Nov. 12, 2013
FRESNO, Calif. - For the second straight year, the Fresno State softball team recently took part in one of the area's most inspirational fall events - the Central Valley Walk to Defeat ALS.
Many of the team members were already familiar with the event after they joined head coach Trisha Ford and junior Taylor Green in last year's event - an event very personal to the catcher from Chino Hills, Calif.
Green's father, Steve, was diagnosed with ALS in 2003 and has been fighting the disease for the past decade.
Also referred to as Lou Gerhig's disease, Amyotrophic lateral sclerosis (ALS) is a disease of the nerve cells in the brain and spinal cord that control voluntary muscle movement, and causes muscle weakness and atrophy throughout the body.
"It's been a rocky road, but he's doing better than last year," Green said. "The coaches and softball team are like a family to me, and having them participate in the walk was really special. I'm fortunate to have had him around for 10 years and hopefully for 10 more years."
Besides helping boost awareness to the cause, the Bulldogs helped raise nearly $1,000 for the local chapter and were among 400 participants at the walk on October 26 at Copper River Ranch - nearly double last year's total (250).
"We always want to be active in the community," Ford said, "and this is an important event in many ways. It was good for our players to support a cause near and dear to us and get a closer glimpse into these families' lives. Have some of the players' families participate and being able to raise money made it even more special."
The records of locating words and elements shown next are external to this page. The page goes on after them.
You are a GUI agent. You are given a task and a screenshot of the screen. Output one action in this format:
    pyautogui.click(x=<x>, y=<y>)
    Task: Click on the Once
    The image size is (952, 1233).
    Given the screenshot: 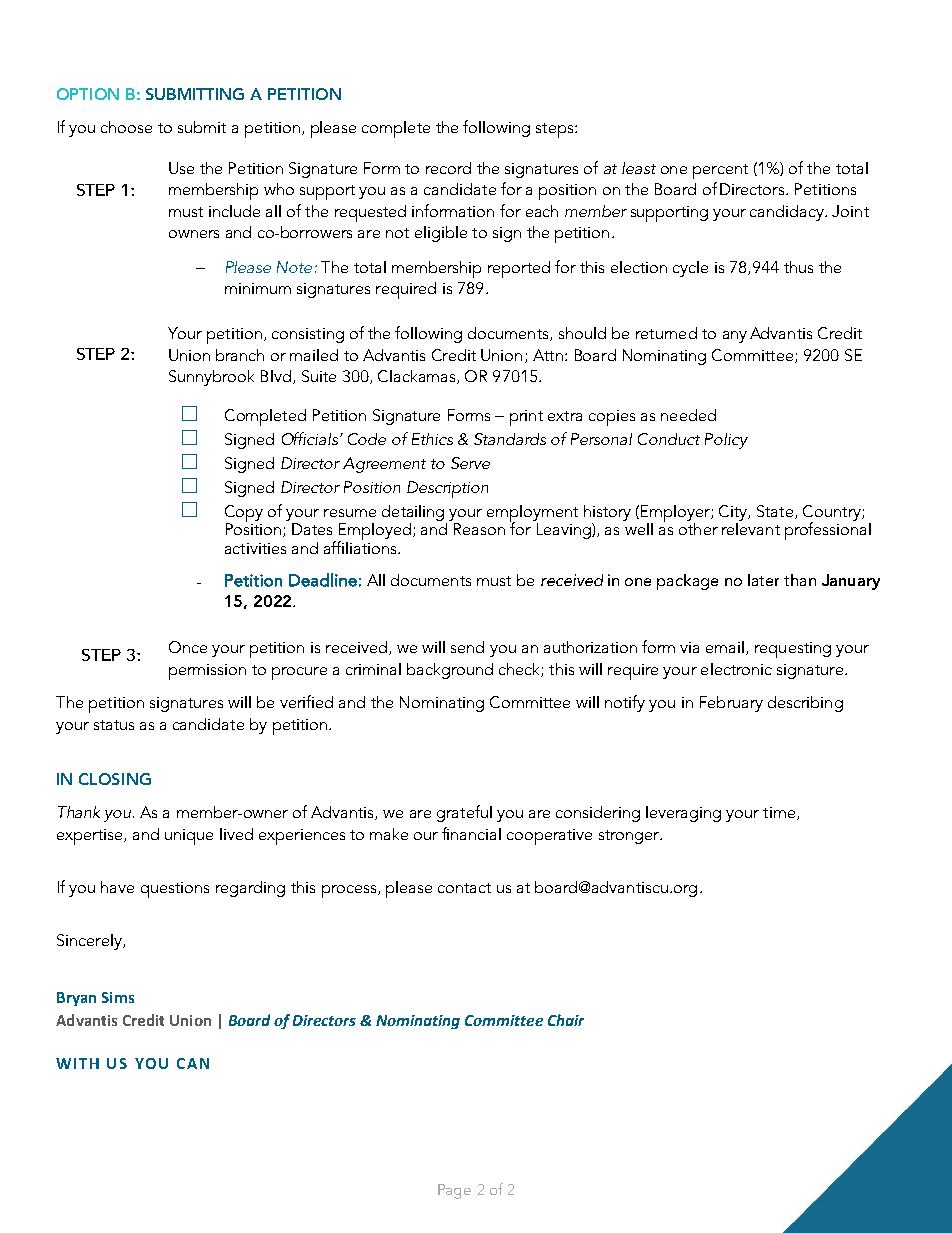 What is the action you would take?
    pyautogui.click(x=188, y=647)
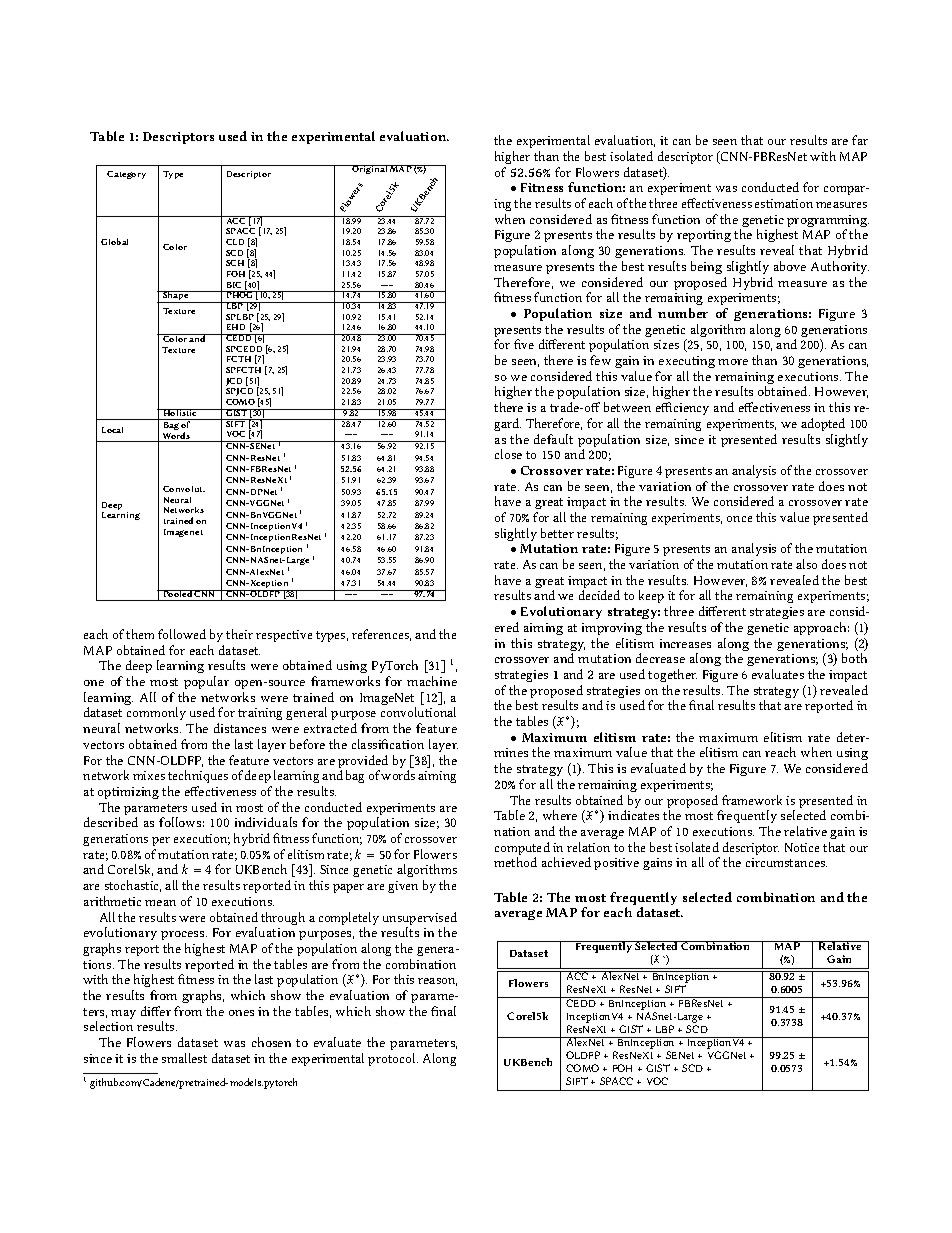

Green is deeply appreciative of how important her mom has been in helping her father and family remain strong. She provides daily care for her father and helps coordinate the family's travel to Bulldog home games where they sit along the third-base line.
"My mom is so awesome," Green said. "She has to deal with a lot as the head of the family, and her time management is amazing. She's taught me to be a strong person and believe that everything in life happens for a reason. My dad coached me from T-ball until club ball, so still having them there in the stands means a lot, and he always gives me a wink when I'm on the field."
Green chose kinesiology and exercise science as a major so that she can make a difference in others' lives as a career. With an interest in cardiovascular or respiratory therapy, she knows she can help others both physically and emotionally.
"When you walk into a hospital it's usually not a good thing so I want to be able to help," Green said. "(When I give advice to others) I tell them it's not going to be easy, and there will be bumps in the road. However, there's also stuff to look forward to. Helping people around you is what really matters, and showing that you can still make positive changes in others' lives."